On se souvient de la dernière séquence de Fahrenheit 451 de François Truffaut d’après un roman de Ray Bradbury : un régime totalitaire ayant interdit la lecture et s’acharnant à détruire peu à peu tous les livres, chaque lecteur apprend par cœur un texte de sa bibliothèque afin, le moment venu, de le retransmettre.
Une bibliothèque, ce pourrait être l’aventure de se faire soi-même, seul, dans la mémoire et les pensées et les imaginations d’autres. Comme le dit Michel Chaillou, un aveu d’autodidacte, « En définitive, mon problème a été que j’ai toujours lu des livres qui ne sont pas de mon âge ». Et il raconte l’histoire de cette bibliothèque qui lui était destinée et qui disparaît, vendue.

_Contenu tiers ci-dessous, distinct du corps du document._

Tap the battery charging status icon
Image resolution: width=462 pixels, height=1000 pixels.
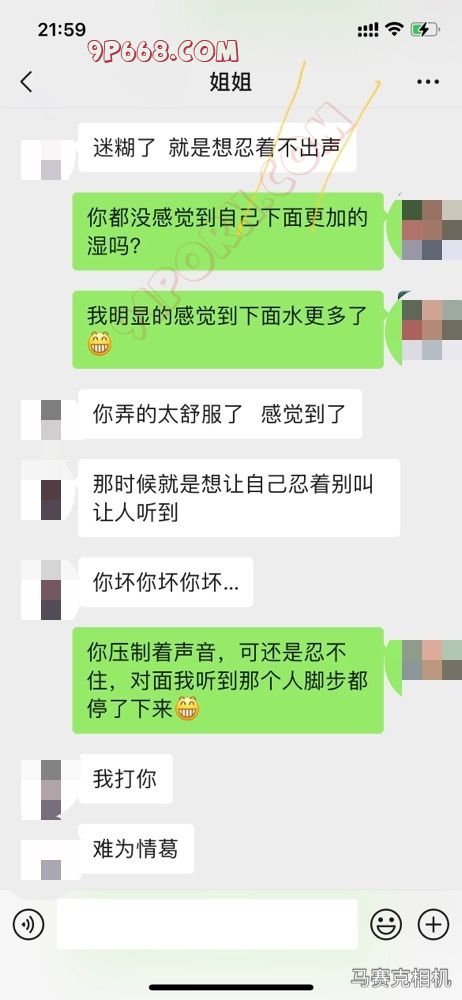(424, 29)
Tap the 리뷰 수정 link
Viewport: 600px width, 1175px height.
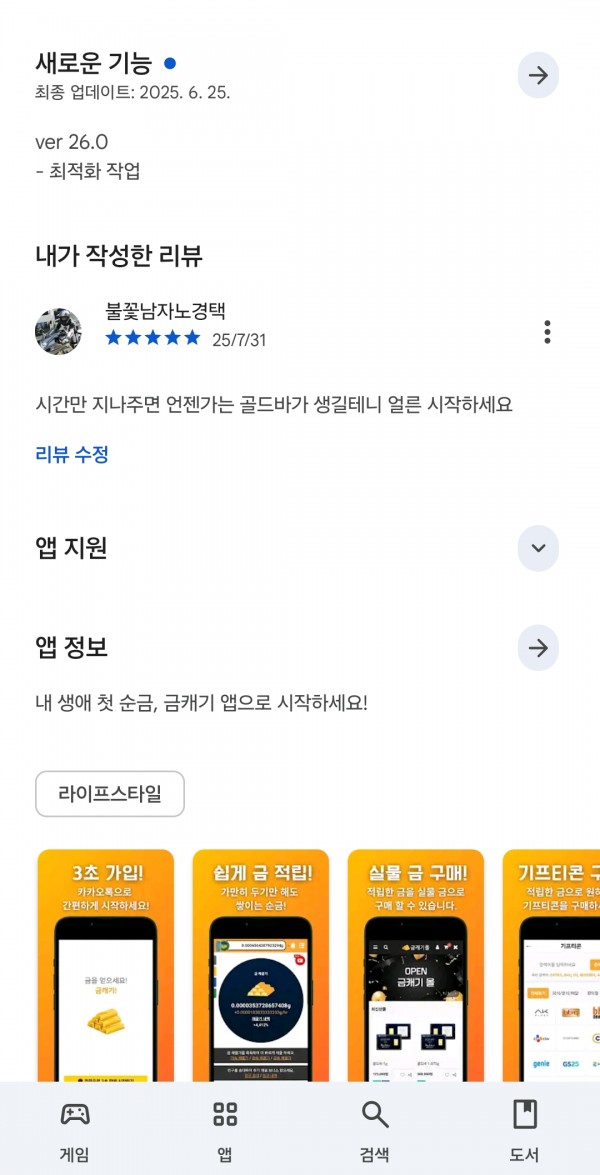[x=72, y=454]
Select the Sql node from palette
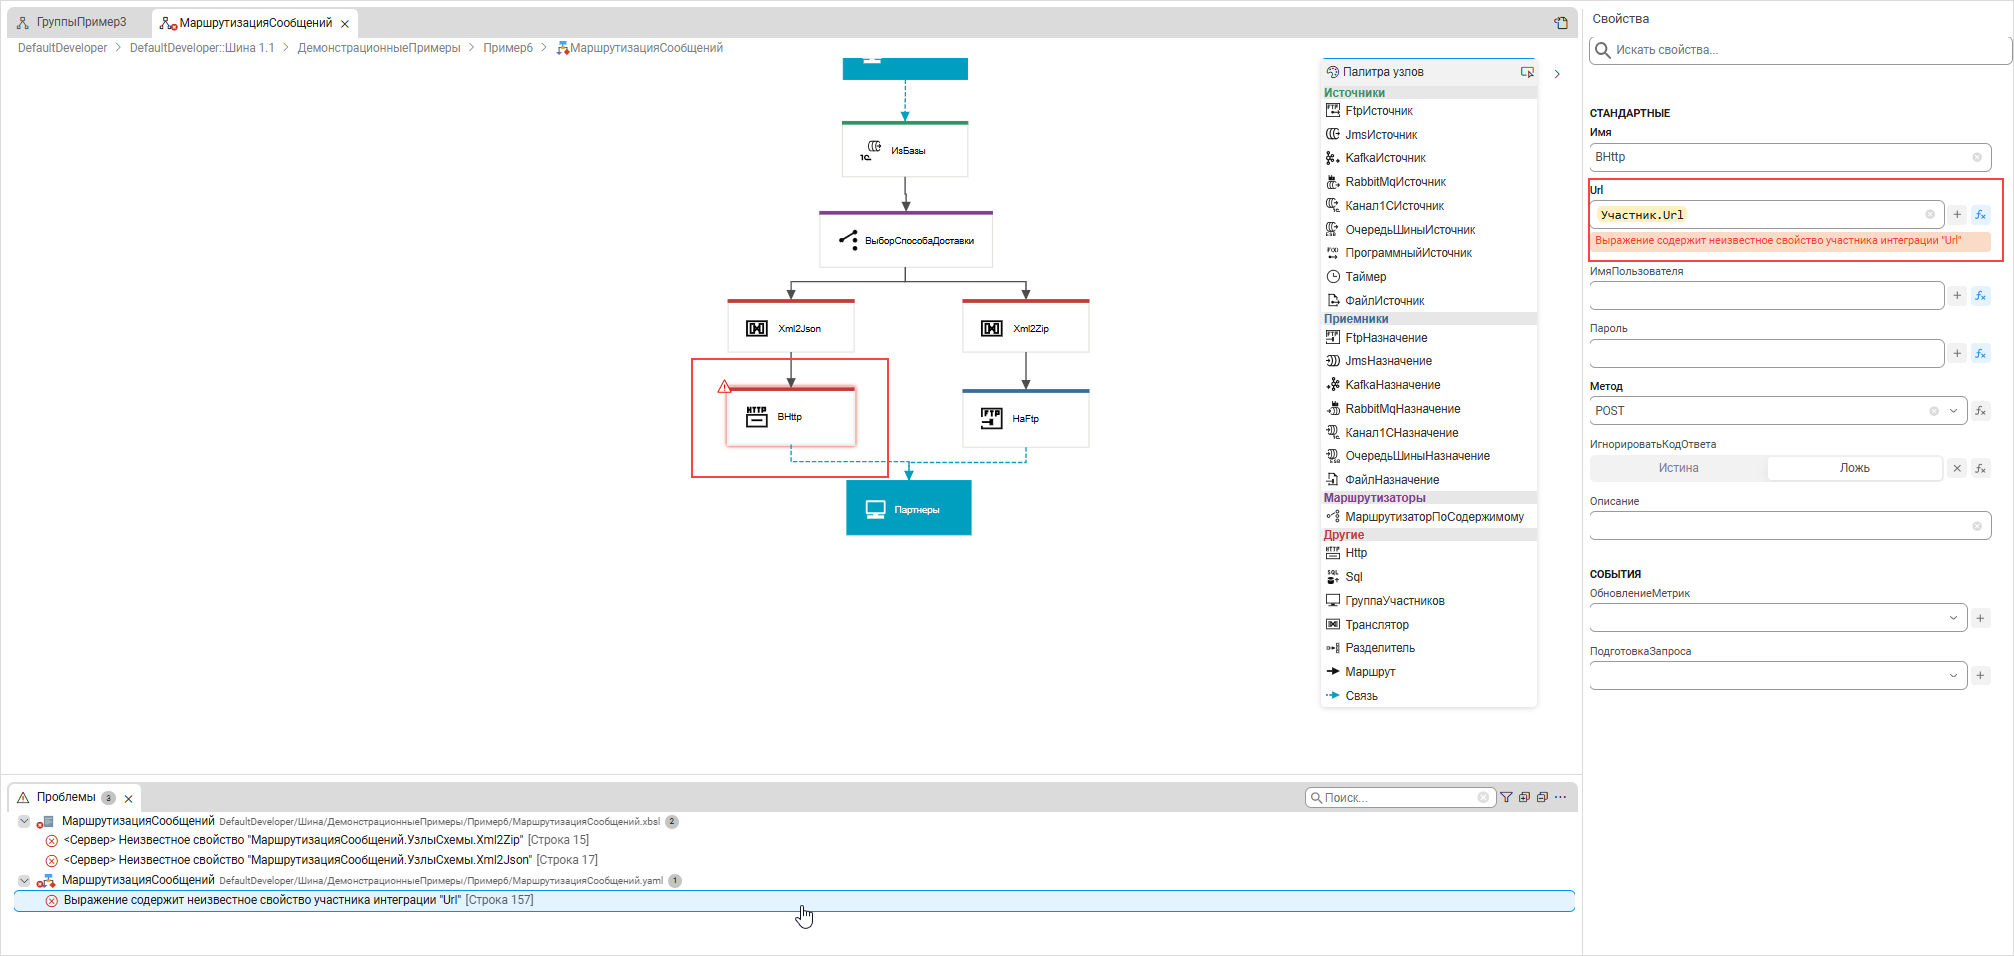 click(1353, 577)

Et cette idée, cette sensation de grandir dans et par les livres, c’est ce qui fait le texte de José Morel Cinq Mars, Underground, une histoire de grossesse, comment un enfant grossit dans le ventre et parallèlement comment une librairie – qui n’est heureuse que si on la prend pour une bibliothèque – se construit ; on y devine toute la force des sensations extraordinaires qu’on a dans cette attente.
De la bibliothèque comme expérience littéraire on a décidé, sur une proposition de Sereine Berlottier, de composer un dossier, comme une excroissance de la revue de cet été 2006, et ce dossier a tellement grossi qu’il est sorti de la revue et a pris son autonomie, inaugurant ainsi une nouvelle rubrique de dossiers thématiques.
La bibliothèque disparue de Michon, la librairie-bibliothèque des livres qui ne lui appartiennent pas de José Morel Cinq Mars font écho à l’apostrophe de Cécile Wajsbrot au nom de tous ceux pour qui la bibliothèque est en même temps vitale et impossible.
Ça y est, le numéro d’automne de la revue est en ligne, et les textes s’y placent à mesure, c’est le Cahier de création qui nous surprend, il prend de l’ampleur d’une semaine à l’autre ; il crée sa propre actualité, comme cette rêverie de Laurence Paton dans les rues d’Odessa, en dehors de tout événement public.
Dans les rues, dans les trains : la revue comme lieu de rencontres, comme celle faite par Éric Pessan dans le Paris-Milan, le 22 août 2006 où une vérité invraisemblable ne sert à rien même répétée, ou bien la rencontre de cet homme que je ne connais pas de Laurent Évrard.
Une revue en libre accès sur internet, c’est aussi pour lire les textes les plus rares, donnés dans le monde papier à peu d’exemplaires, poètes et artistes ensemble, une bibliothèque impossible ouverte à tous. Alors, privilégiés, lisons le poème d’Hélène Sanguinetti, avec des peintures d’Anne Baranek, publié dans Ô numéro III (et pour l’entendre lire c’est ici) et le récit d’il neige de Caroline Sagot Duvauroux avec Ena Lindenbaur chez Les ennemis de Paterne Berrichon.
Et, dans le Cahier théorie/critique de le revue, vous lirez le ciné-poème Ford Apache de Jacques Sicard ainsi que, dans les jours qui viennent, un dossier constitué par Sébastien Rongier avec des poèmes inédits de Martin Rueff, histoire de saluer la parution de son recueil poétique Comme si quelque aux éditions Comp’Act.
Comme on se mêle, sur remue.net, d’Internet et des écrivains, on vous conseille la lecture du texte de François Bon, Les écrivains doivent-ils se mêler d’Internet ?
L’assemblée générale de l’association remue.net, vous le savez, se tiendra le samedi 30 septembre 2006 à la Maison de la Poésie (Paris), de 16 heures à 18 heures. Un compte rendu détaillé sera adressé aux membres de l’association.
Cette Lettre, quasi hebdomadaire, est et sera rédigée par un ou plusieurs membres du comité de rédaction, à tour de rôle.